MATERIAL TO PROCESS START

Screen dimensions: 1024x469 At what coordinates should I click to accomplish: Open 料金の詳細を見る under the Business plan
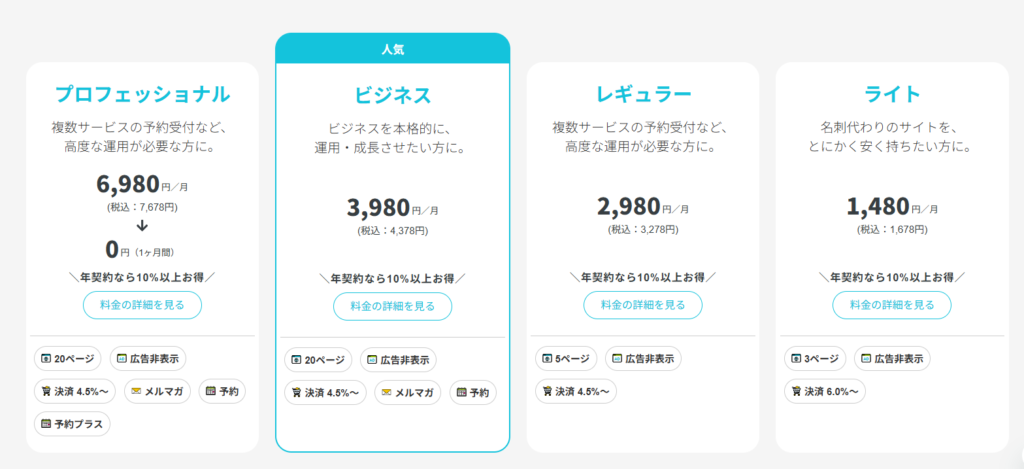(392, 306)
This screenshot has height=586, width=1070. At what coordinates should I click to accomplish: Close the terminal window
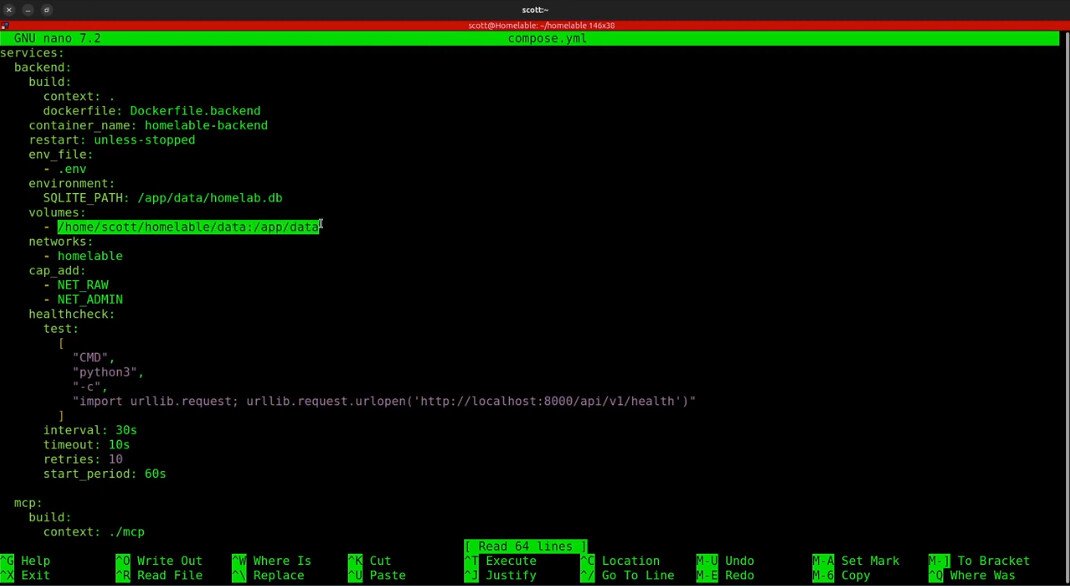tap(9, 10)
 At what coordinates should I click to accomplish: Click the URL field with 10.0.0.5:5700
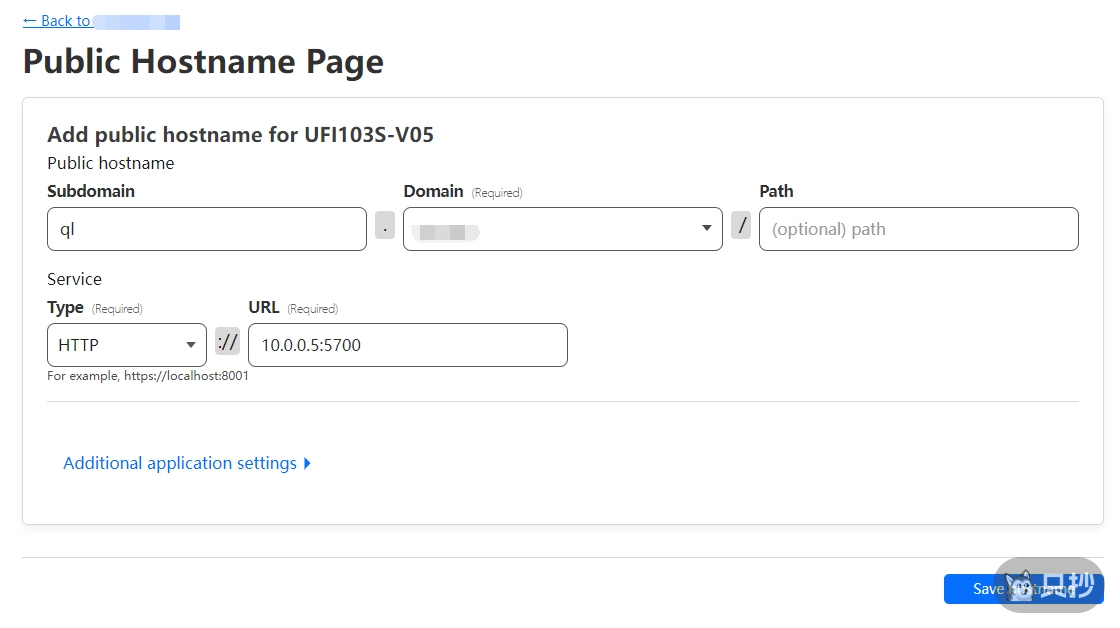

MATERIAL TO PROCESS END

__WHAT TO WORK ON__. No pictures belong in the copy; output every record exactly.

__RESPONSE AREA__.
Screen dimensions: 1024x469 At what coordinates should I click to accomplish: Open 料金の詳細を見る under the Business plan
(392, 306)
This screenshot has height=586, width=1070. At what coordinates should I click to accomplish: Close the terminal window
tap(9, 10)
 At what coordinates should I click to accomplish: Click the URL field with 10.0.0.5:5700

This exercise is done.